El reconocimiento a gobiernos de otros países es una atribución implícita del Poder Ejecutivo que generalmente se traduce en el envío de notas de felicitación o llamados telefónicos a los vencedores de elecciones. Otra forma de apoyo es participar en las ceremonias de posesión de los nuevos jefes de Estado.
Sin embargo, las circunstancias no son las mismas.
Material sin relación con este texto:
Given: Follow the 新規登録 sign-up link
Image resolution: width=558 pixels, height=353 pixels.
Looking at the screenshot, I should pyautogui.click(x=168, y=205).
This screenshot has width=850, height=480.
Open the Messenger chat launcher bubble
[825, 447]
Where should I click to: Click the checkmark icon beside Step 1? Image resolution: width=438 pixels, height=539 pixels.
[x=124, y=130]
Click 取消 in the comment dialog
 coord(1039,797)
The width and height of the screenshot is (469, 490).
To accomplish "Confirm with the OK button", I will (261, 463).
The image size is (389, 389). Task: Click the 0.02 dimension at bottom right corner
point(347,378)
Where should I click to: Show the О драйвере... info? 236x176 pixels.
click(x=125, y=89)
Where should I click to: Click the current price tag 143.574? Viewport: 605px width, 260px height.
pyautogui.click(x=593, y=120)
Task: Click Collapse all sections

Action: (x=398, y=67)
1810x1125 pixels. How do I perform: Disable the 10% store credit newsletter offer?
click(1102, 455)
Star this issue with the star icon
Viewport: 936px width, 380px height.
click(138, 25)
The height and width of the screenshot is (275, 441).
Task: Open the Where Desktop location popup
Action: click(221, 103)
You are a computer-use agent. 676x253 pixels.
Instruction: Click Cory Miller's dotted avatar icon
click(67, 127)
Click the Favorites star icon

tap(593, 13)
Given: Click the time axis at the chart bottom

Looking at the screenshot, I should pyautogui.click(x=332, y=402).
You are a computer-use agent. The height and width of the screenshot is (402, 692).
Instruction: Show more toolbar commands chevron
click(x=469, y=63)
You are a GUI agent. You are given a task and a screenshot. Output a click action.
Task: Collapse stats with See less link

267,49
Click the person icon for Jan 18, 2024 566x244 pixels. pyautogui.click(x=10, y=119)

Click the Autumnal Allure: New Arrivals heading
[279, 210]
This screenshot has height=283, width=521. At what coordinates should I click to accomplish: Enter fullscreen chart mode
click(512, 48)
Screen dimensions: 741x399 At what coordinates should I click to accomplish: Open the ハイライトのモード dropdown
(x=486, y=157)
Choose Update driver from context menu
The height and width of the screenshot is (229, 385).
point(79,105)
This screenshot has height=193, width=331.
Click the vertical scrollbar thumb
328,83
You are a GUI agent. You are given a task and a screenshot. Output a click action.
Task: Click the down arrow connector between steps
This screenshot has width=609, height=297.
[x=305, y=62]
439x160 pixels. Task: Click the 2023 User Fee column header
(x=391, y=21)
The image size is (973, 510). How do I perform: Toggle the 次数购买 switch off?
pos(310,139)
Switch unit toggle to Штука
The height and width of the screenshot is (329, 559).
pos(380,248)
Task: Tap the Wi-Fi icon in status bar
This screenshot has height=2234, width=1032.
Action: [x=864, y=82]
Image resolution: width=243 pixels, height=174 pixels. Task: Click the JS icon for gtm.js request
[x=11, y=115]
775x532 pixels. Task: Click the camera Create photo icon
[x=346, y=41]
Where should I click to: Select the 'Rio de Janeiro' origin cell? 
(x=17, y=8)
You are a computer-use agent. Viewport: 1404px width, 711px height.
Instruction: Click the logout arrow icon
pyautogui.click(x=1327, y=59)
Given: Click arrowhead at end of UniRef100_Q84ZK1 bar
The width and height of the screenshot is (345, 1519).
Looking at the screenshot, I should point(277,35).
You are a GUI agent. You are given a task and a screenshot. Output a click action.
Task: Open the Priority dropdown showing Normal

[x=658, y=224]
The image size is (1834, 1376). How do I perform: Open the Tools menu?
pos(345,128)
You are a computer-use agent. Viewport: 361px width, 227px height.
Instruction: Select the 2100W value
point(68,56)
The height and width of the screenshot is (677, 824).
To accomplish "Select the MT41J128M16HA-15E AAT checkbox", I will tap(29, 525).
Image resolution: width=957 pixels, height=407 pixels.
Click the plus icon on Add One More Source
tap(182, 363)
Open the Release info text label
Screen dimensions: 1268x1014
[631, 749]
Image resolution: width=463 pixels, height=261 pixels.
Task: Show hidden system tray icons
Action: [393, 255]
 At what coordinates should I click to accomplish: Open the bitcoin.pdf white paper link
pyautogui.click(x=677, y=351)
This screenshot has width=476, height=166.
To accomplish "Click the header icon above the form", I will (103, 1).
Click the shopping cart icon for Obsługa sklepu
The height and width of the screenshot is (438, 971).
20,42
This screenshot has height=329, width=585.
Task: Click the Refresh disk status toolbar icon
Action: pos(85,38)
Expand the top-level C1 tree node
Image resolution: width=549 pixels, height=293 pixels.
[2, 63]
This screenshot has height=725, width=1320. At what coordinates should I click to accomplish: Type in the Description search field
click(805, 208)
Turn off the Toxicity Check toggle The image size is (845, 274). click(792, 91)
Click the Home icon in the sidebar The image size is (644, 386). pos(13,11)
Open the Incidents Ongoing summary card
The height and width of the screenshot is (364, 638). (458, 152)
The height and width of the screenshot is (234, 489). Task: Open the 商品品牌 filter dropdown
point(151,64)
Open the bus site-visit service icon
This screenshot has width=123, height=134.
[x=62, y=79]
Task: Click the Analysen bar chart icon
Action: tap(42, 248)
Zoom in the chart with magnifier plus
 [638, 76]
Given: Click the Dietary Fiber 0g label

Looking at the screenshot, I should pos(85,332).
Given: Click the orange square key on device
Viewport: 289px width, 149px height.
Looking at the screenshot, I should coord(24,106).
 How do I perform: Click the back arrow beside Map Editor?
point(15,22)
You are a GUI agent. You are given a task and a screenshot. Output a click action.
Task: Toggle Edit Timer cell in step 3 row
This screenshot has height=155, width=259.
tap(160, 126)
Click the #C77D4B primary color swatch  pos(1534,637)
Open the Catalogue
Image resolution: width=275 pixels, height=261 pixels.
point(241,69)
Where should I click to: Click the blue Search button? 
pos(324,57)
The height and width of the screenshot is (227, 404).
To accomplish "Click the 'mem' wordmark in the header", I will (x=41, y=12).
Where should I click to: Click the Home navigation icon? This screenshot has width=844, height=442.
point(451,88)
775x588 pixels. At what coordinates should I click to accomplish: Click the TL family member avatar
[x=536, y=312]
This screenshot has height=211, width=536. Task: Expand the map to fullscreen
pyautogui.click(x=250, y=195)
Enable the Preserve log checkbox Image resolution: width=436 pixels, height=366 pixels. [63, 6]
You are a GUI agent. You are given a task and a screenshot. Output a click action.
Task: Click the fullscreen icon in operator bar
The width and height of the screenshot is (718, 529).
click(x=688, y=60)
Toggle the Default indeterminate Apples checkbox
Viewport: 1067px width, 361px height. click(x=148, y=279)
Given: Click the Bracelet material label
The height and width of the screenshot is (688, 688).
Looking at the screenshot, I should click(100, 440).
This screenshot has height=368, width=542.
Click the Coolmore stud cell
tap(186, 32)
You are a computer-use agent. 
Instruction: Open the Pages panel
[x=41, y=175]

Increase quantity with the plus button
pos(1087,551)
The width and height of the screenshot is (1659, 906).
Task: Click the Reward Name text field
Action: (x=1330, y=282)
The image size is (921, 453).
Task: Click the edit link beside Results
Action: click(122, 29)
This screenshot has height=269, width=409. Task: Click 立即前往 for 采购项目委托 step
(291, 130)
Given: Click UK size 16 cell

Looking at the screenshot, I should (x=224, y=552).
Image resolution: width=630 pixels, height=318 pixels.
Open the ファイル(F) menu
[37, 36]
Así, lo ocurrido en Venezuela el año recién pasado, cuando las elecciones fueron convocadas por la Asamblea Nacional Constituyente, cuando debió hacerlo el Consejo Nacional Electoral, convierten a este en un caso aparte, digno de una consideración mayor que lo normal.
A la ilegalidad de la convocatoria a elecciones se suman las observaciones a una constituyente que comete el delito de usurpación de funciones porque reemplaza a una Asamblea Nacional –es decir al Poder Legislativo– al que se le ha quitado toda autoridad por el mero hecho de estar constituido por una mayoría de opositores.
Pero el presidente Evo Morales no ha tomado en cuenta las observaciones legales al gobierno posesionado ayer y, enmarcándose en afinidades ideológicas, no sólo lo ha reconocido formalmente sino que lo ha hecho públicamente y a nombre del pueblo boliviano.
Eso no sólo lo ha puesto a él, sino al país entero, en un reducido grupo de gobiernos que optaron por la ilegalidad y el irrespeto al régimen constitucional.